WHAT YOU ARE ASKED TO DO: From the entries below, copy exactly the lines from the one that contains "Viewport: 1024px width, 768px height." through the one that contains "has height=691, width=1024.", both included, and only those.

Stored records:
◇ ◇ ◇ ◇ ◇ ◇ ◇
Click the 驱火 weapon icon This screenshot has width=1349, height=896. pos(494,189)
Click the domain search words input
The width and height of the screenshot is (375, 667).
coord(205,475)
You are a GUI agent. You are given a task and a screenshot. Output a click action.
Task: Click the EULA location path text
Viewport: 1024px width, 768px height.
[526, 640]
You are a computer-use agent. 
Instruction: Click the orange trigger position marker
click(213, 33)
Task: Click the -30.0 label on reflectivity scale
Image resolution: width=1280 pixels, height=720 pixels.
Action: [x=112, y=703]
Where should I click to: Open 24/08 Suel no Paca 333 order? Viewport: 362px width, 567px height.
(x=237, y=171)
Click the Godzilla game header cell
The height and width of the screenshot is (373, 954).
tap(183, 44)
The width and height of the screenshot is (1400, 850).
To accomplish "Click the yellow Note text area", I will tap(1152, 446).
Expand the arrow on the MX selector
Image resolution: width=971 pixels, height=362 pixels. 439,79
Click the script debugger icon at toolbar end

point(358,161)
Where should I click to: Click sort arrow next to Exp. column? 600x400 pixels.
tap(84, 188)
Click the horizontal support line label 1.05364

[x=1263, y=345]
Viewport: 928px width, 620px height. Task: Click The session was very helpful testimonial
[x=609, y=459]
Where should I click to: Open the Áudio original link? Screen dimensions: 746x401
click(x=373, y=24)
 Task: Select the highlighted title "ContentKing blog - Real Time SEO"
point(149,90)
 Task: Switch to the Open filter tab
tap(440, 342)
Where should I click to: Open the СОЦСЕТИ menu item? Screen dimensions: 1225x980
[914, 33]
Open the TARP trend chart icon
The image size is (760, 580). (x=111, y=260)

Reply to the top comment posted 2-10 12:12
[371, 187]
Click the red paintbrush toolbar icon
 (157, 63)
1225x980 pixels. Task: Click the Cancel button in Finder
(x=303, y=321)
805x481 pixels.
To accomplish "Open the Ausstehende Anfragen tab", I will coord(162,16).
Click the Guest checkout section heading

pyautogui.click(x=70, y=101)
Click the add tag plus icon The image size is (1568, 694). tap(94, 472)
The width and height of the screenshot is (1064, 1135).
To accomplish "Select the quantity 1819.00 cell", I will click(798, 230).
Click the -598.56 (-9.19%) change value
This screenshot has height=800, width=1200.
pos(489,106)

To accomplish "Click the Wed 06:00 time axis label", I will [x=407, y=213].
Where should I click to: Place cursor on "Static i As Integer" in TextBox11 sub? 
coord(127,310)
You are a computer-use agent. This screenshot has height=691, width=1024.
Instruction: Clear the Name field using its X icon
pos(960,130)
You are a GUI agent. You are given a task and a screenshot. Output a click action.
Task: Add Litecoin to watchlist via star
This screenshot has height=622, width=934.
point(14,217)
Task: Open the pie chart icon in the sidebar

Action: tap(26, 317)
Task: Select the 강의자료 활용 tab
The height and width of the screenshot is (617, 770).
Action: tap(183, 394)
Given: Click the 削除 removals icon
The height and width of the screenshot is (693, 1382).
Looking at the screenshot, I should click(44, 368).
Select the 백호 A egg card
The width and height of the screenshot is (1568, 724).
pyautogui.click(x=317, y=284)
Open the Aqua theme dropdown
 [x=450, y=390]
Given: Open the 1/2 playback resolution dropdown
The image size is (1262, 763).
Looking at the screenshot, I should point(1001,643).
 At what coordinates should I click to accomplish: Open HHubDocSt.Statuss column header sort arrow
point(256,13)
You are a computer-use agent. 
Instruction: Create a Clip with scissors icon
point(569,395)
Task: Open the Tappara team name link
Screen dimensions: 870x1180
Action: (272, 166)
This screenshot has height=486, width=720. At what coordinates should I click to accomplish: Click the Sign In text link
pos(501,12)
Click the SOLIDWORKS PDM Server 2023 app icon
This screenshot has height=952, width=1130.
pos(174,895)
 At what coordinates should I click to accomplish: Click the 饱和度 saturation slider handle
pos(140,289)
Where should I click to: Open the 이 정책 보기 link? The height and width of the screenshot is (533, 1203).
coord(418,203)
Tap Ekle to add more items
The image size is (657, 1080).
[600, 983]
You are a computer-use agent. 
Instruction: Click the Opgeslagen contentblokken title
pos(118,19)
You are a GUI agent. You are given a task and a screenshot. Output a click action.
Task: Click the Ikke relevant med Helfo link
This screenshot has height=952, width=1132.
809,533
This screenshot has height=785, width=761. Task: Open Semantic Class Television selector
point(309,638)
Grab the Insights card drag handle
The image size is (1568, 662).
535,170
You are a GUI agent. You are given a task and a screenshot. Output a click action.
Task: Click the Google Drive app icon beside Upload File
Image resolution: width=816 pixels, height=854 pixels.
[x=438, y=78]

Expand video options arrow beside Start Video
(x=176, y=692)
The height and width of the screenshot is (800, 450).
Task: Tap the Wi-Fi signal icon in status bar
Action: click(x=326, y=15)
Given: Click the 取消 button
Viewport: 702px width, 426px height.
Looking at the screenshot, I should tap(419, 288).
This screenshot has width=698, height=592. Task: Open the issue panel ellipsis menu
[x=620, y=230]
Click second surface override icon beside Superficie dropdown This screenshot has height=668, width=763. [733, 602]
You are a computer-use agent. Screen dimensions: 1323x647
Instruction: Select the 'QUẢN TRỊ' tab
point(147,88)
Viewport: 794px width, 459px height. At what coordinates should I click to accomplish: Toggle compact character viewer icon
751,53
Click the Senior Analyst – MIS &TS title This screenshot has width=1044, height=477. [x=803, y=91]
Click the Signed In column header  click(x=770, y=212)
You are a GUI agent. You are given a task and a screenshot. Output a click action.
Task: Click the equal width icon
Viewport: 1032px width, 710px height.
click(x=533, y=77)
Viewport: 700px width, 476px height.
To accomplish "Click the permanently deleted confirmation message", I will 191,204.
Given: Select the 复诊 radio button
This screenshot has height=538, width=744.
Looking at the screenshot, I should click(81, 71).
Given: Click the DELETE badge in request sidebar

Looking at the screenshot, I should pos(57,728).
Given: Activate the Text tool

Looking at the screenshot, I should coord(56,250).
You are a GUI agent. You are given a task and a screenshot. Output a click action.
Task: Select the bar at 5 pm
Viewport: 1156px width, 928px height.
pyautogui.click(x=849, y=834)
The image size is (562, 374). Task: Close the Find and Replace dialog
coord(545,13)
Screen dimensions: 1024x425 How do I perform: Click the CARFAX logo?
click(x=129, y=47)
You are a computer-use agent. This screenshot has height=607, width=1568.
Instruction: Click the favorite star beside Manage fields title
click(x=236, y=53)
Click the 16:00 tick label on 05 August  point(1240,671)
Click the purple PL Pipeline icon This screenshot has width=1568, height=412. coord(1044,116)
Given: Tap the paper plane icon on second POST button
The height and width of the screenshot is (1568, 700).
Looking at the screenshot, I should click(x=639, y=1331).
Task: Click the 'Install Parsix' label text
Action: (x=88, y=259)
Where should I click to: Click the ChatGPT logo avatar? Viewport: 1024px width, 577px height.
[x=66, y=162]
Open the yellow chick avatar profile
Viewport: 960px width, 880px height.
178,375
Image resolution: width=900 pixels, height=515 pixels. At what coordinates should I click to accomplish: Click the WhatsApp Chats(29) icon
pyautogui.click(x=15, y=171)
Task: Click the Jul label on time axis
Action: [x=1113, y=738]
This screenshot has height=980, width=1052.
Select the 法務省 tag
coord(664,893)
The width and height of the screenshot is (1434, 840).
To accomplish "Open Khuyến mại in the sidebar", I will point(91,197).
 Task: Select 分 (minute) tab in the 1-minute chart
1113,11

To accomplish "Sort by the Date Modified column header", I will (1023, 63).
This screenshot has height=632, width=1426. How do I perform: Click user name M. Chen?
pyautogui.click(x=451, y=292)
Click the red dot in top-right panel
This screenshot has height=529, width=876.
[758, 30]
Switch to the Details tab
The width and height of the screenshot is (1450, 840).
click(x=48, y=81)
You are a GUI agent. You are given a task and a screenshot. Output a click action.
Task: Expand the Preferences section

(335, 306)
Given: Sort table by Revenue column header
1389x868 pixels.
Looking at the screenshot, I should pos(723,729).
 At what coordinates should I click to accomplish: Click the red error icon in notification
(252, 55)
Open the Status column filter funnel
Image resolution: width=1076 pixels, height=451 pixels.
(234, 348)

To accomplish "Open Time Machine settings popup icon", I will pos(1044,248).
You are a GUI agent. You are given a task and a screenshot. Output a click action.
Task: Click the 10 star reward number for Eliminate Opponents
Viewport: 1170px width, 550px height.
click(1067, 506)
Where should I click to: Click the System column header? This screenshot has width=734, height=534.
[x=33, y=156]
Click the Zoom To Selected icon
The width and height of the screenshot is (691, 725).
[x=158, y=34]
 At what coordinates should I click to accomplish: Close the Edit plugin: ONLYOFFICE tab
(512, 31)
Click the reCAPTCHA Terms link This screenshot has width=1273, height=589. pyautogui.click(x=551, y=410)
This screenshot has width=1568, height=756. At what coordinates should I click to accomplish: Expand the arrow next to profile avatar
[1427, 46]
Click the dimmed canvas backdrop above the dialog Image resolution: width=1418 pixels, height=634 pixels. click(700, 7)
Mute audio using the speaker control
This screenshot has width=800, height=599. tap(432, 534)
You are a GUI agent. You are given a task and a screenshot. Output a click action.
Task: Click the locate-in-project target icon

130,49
◇ ◇ ◇ ◇ ◇ ◇ ◇
SOLUTION TO THE EXERCISE:
Viewport: 1024px width, 768px height.
[526, 640]
You are a computer-use agent. 
Instruction: Click the orange trigger position marker
click(213, 33)
Task: Click the -30.0 label on reflectivity scale
Image resolution: width=1280 pixels, height=720 pixels.
Action: [x=112, y=703]
Where should I click to: Open 24/08 Suel no Paca 333 order? Viewport: 362px width, 567px height.
(x=237, y=171)
Click the Godzilla game header cell
The height and width of the screenshot is (373, 954).
tap(183, 44)
The width and height of the screenshot is (1400, 850).
To accomplish "Click the yellow Note text area", I will tap(1152, 446).
Expand the arrow on the MX selector
Image resolution: width=971 pixels, height=362 pixels. 439,79
Click the script debugger icon at toolbar end

point(358,161)
Where should I click to: Click sort arrow next to Exp. column? 600x400 pixels.
tap(84, 188)
Click the horizontal support line label 1.05364

[x=1263, y=345]
Viewport: 928px width, 620px height. Task: Click The session was very helpful testimonial
[x=609, y=459]
Where should I click to: Open the Áudio original link? Screen dimensions: 746x401
click(x=373, y=24)
 Task: Select the highlighted title "ContentKing blog - Real Time SEO"
point(149,90)
 Task: Switch to the Open filter tab
tap(440, 342)
Where should I click to: Open the СОЦСЕТИ menu item? Screen dimensions: 1225x980
[914, 33]
Open the TARP trend chart icon
The image size is (760, 580). (x=111, y=260)

Reply to the top comment posted 2-10 12:12
[371, 187]
Click the red paintbrush toolbar icon
 (157, 63)
1225x980 pixels. Task: Click the Cancel button in Finder
(x=303, y=321)
805x481 pixels.
To accomplish "Open the Ausstehende Anfragen tab", I will coord(162,16).
Click the Guest checkout section heading

pyautogui.click(x=70, y=101)
Click the add tag plus icon The image size is (1568, 694). tap(94, 472)
The width and height of the screenshot is (1064, 1135).
To accomplish "Select the quantity 1819.00 cell", I will click(798, 230).
Click the -598.56 (-9.19%) change value
This screenshot has height=800, width=1200.
pos(489,106)

To accomplish "Click the Wed 06:00 time axis label", I will [x=407, y=213].
Where should I click to: Place cursor on "Static i As Integer" in TextBox11 sub? 
coord(127,310)
You are a computer-use agent. This screenshot has height=691, width=1024.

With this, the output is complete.